Augusto Billi defendeu a manutenção do imposto como forma de garantir a competitividade dos produtores brasileiros, sobretudo do Nordeste
O novo secretário de comércio e relações internacionais do Ministério da Agricultura e Pecuária (Mapa), Augusto Billi, defendeu a manutenção da tarifa sobre a importação do etanol e a classificou como “relevante” para os produtores brasileiros em meio ao tarifaço norte-americano.
Durante as audiências de negociação entre Brasil e Estados Unidos, os americanos defenderam o fim dessa taxa por ser uma barreira comercial desleal. Na avaliação de Billi, esse imposto é necessário para garantir a competitividade da indústria nacional, especialmente as plantas do Nordeste, disse em entrevista à CNN.
“Aquilo que a indústria nacional tem falado para nós: a tarifa seria relevante.

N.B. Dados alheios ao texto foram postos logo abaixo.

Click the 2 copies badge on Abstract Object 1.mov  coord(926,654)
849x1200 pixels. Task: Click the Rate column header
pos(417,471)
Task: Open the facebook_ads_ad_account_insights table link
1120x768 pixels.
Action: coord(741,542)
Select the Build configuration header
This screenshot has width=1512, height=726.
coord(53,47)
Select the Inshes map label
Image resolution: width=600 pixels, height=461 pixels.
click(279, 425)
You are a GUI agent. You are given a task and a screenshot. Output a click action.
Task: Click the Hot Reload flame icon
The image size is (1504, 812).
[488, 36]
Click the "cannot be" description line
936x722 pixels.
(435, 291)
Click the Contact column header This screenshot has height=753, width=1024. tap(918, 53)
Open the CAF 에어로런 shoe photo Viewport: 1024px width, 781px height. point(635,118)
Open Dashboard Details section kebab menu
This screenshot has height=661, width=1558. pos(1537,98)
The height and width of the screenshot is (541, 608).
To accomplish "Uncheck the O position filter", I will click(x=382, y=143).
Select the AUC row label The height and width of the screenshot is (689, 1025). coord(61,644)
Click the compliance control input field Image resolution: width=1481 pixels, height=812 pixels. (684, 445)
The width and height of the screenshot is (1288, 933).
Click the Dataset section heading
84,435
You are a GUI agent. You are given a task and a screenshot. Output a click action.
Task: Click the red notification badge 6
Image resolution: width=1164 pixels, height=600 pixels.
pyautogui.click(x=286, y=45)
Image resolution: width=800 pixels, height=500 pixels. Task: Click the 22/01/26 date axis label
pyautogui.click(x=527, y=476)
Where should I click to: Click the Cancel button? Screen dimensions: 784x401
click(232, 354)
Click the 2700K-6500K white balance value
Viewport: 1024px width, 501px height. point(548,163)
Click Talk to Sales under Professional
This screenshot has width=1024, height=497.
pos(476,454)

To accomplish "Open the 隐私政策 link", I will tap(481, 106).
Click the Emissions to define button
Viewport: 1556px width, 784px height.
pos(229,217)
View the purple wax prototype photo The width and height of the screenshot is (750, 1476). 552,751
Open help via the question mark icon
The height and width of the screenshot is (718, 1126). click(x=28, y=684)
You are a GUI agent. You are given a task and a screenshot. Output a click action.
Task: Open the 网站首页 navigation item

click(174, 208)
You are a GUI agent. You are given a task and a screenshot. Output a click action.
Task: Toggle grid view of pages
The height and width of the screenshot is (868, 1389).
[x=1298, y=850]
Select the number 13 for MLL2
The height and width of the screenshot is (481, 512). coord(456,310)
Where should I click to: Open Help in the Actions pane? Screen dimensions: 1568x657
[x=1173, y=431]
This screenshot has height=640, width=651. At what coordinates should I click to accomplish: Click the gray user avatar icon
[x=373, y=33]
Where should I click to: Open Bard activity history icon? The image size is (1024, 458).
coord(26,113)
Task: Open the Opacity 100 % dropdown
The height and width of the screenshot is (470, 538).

A tarifa ainda é importante, especialmente quando a gente fala das usinas do Nordeste, que são beneficiadas por cotas preferenciais”, afirmou o secretário nesta segunda-feira, 27.
“E o que o setor fala é que realmente a redução da tarifa de importação seria danosa ao setor”, complementou.
Impacto do tarifaço
Billi destacou que cerca de 60% dos produtos do agro foram isentos das sobretaxas de 12,5% e 25% dos Estados Unidos.
Por outro lado, o Mapa estima que 37% dos produtos serão impactados pelas duas investigações, com sobretaxa de 37,5%, enquanto 0,2% dos embarques estarão com a alíquota de 25% e 4,1% com taxa de 12,5%.
Para o secretário, a estratégia do Ministério de abertura de mercados, que ultrapassa 660 nos últimos quatro anos, é uma forma de diminuir os impactos dessas taxas.